§ **Data records**:
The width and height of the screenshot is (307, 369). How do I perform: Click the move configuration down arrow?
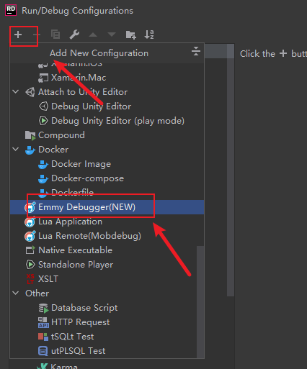(x=112, y=35)
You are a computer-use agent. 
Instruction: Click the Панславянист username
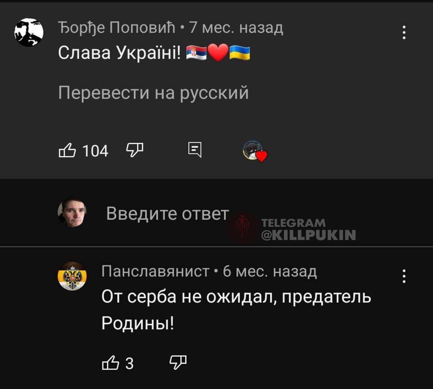156,271
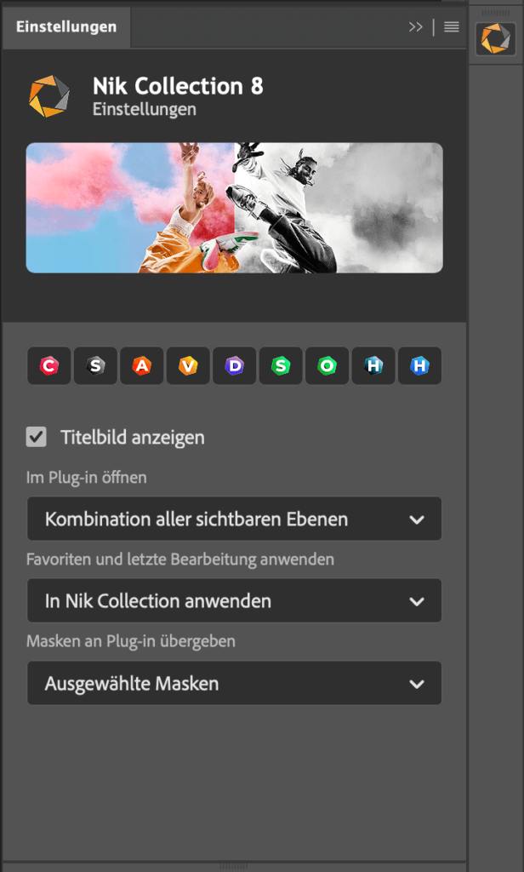Open the Ausgewählte Masken dropdown

pos(235,683)
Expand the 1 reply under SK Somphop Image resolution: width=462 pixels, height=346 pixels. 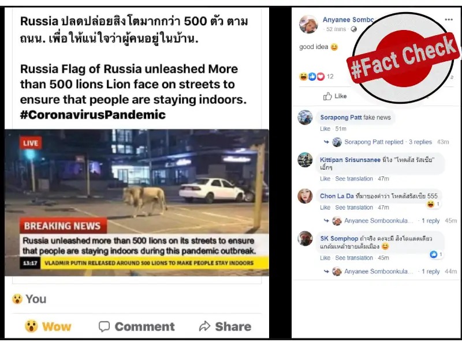[430, 271]
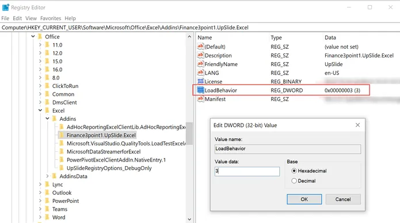
Task: Click the License binary value icon
Action: [x=200, y=81]
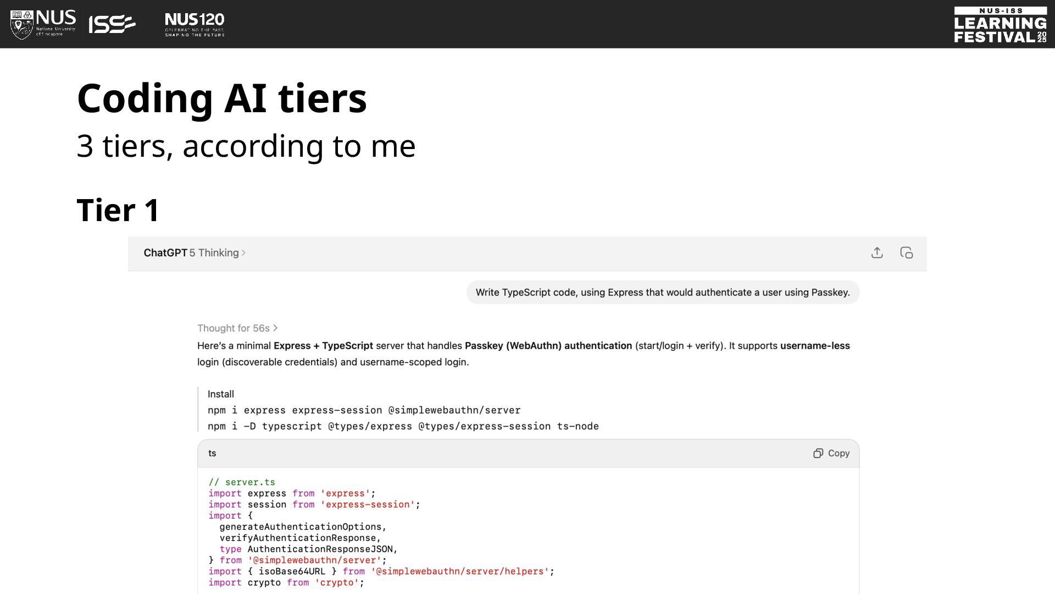Viewport: 1055px width, 594px height.
Task: Click the new chat icon beside share
Action: pos(906,252)
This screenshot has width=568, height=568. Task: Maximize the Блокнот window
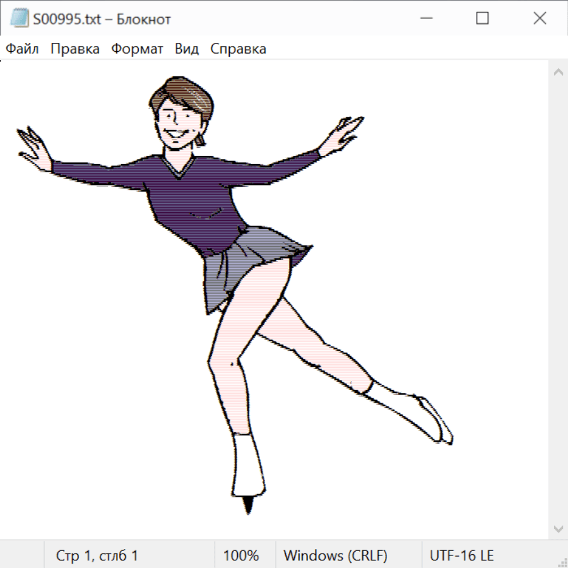483,19
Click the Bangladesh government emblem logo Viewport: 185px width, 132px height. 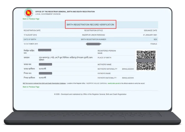(28, 13)
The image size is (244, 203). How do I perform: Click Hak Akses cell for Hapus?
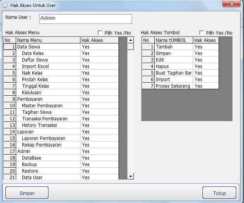(206, 67)
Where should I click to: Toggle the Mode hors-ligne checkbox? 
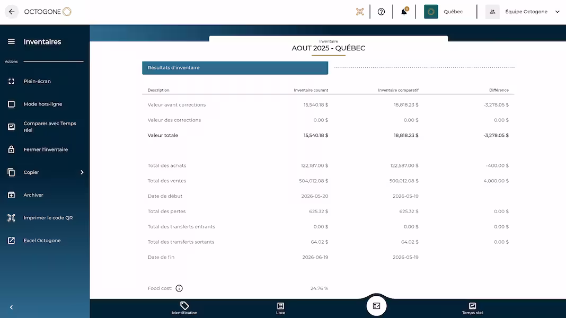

§ **Task statement**:
Reproduce everything from the start of the records down to the line containing "pos(235,683)", including that line, and omit the pictures.

§ **Exercise answer**:
The width and height of the screenshot is (307, 369). How do I perform: Click the move configuration down arrow?
(x=112, y=35)
You are a computer-use agent. 
Instruction: Click the Панславянист username
156,271
Open the Ausgewählte Masken dropdown

pos(235,683)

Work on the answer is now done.